Il y a néanmoins un point qui différencie fondamentalement le traitement de la propagande dans ce 4e épisode, c'est que pour la première fois, le personnage évolue en dehors de son environnement. Et ça n'a pas du tout la même portée, ou la même ambition de dire à "l'envahisseur" qu'il n'est pas le bienvenu, que de débarquer chez celui qu'on représente traditionnellement comme dominant, pour lui botter le cul.

Garamante
23/07/2020 à 18:17

"Ce discours sur la xénophobie américaine est-il une forme de propagande adressée par le cinéma chinois en réponse à son alter ego hollywoodien ?" Lol ;o) On sent la critique du fan transi. Nul besoin d'être grand clerc pour faire une petite mise au point:
Les petites détestation xénophobes des IpMan au cours des épisodes sont légions: Les Japonais, les Britanniques, les étrangers au sens large tous vu comme des abrutis condescendants.
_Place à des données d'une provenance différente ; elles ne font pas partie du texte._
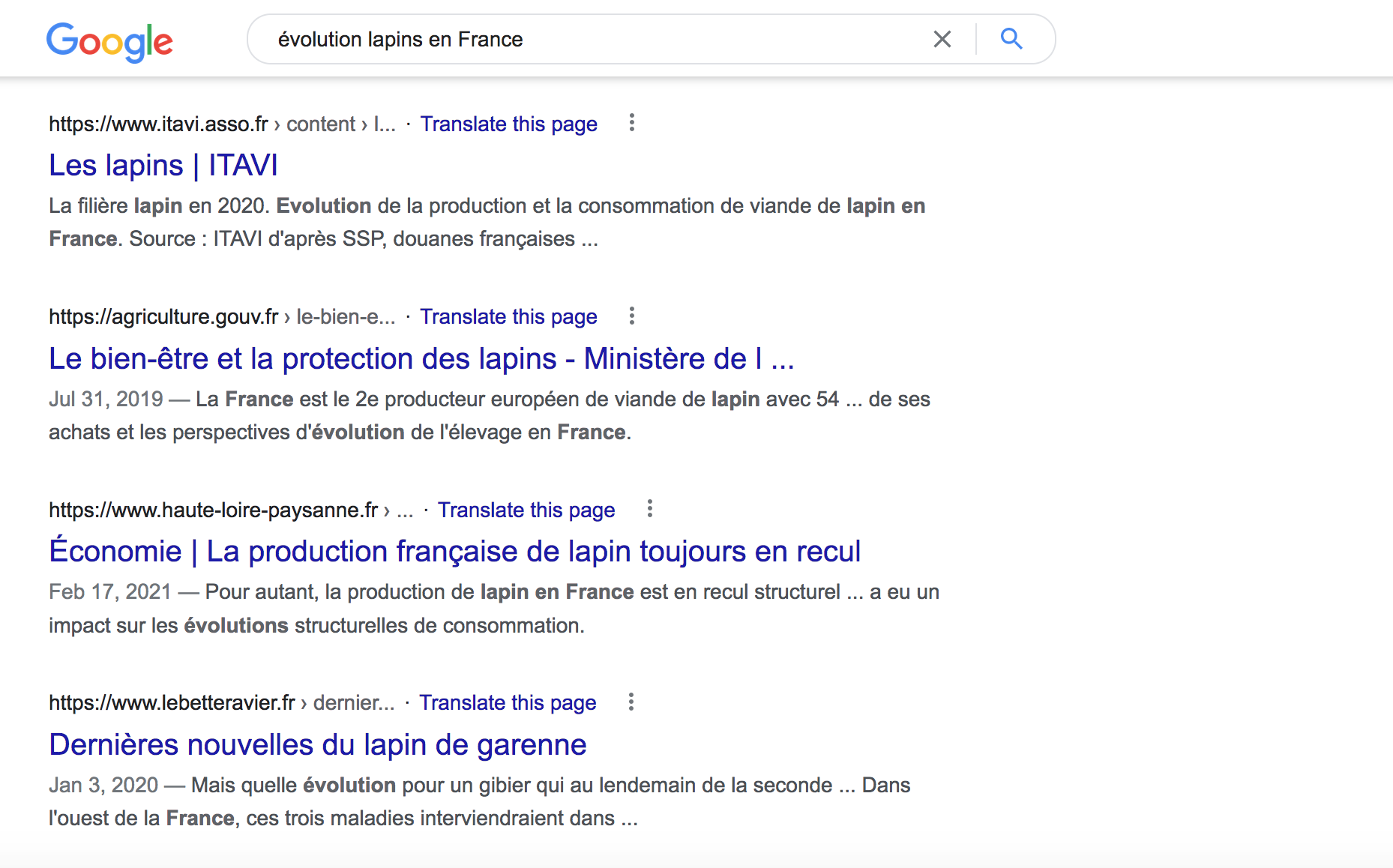Open the 'Les lapins | ITAVI' result
This screenshot has height=868, width=1393.
(163, 166)
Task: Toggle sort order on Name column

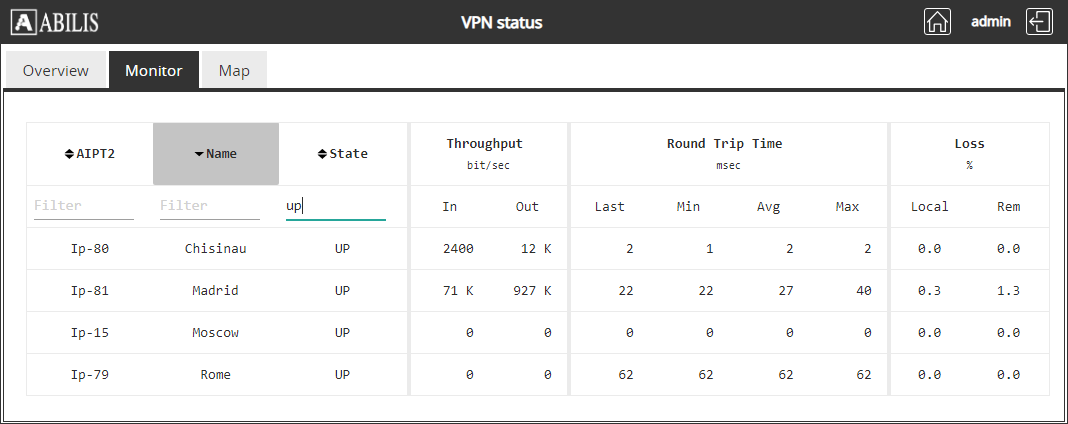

Les méchants chinois ne sont eux-même pas vraiment méchants, en fait ils ont un bon fond. On finit toujours pas les aimer.
Les IpMan, aussi sympathiques soient-ils à regarder restent éminemment propagandistes: leur cœur de cible c'est la Chine continental (tout aussi donneur de leçons que les US) .
Et pour Bruce Lee... aussi impressionnant soit-il à l'écran, je n'ai pas vraiment trouvé trace probante de ces qualités de combattant, il savait surtout se vendre et les fans on continué à entretenir cette belle croyance quasi religieuse. Je reste persuadé qu'en face d'un bon boxeur poids plume, il se serait certainement prit une raclée, mais il n'a jamais été confronté à ce type d'expérience. Il parlait beaucoup par contre.
Mais j'ai sans doute tort, ça m'arrive souvent :)

Luigi
23/07/2020 à 16:58

@ Corleone ,quand je dis sous estimé peut être je me suis mal exprimé ,ce que je voulais dire c'est que Donnie Yen n'a pas la même popularité qu'un Jackie Chan et il le mériterai ,mais a part les aficionados du cinéma Hong Kongais et les cinéphiles ,le spectateur.lambda ne sait pas qui il est,ni ne saurait mettre un visage sur Chow yun fat ...

Fox
23/07/2020 à 10:14

@ La Rédaction
Merci Simon !
Bon bah désolé pour la redite, je viens de voir qu'une question similaire avait été posée précédemment.
Je ne sais pas pourquoi je n'ai jamais réussi à prendre le temps de me mettre aux trois précédents parce que c'est vraiment un style que j'apprécie. Je pense que je devais attendre le coffret ultime - et pas trop cher ! - pour tous les avoir d'un coup.
En tout cas, je suis ravi qu'il sorte en salles. Je ne sais pas pour la Province, mais à Paris il n'est pas réservé qu'à un cinéma, ce qui est une très bonne nouvelle. On voit apparaître - timidement certes, mais un peu plus sûrement - ces films venus d'Asie (Corée, Chine, Japon, Inde) qu'on avait effectivement beaucoup de mal à visionner en salles il y a encore 10-15 ans.
Si en plus, compte tenu de la situation sanitaire et de la pauvreté de grosses sorties actuellement, ces films peuvent avoir une chance d'exister et de se découvrir un nouveau public, j'en serais plus que satisfait !

Simon Riaux - Rédaction
23/07/2020 à 10:04

@Fox

Au-delà du plus émotionnel évident et de la satisfaction de voir la saga aboutir, oui le film peut parfaitement s'apprécier indépendamment des précédents.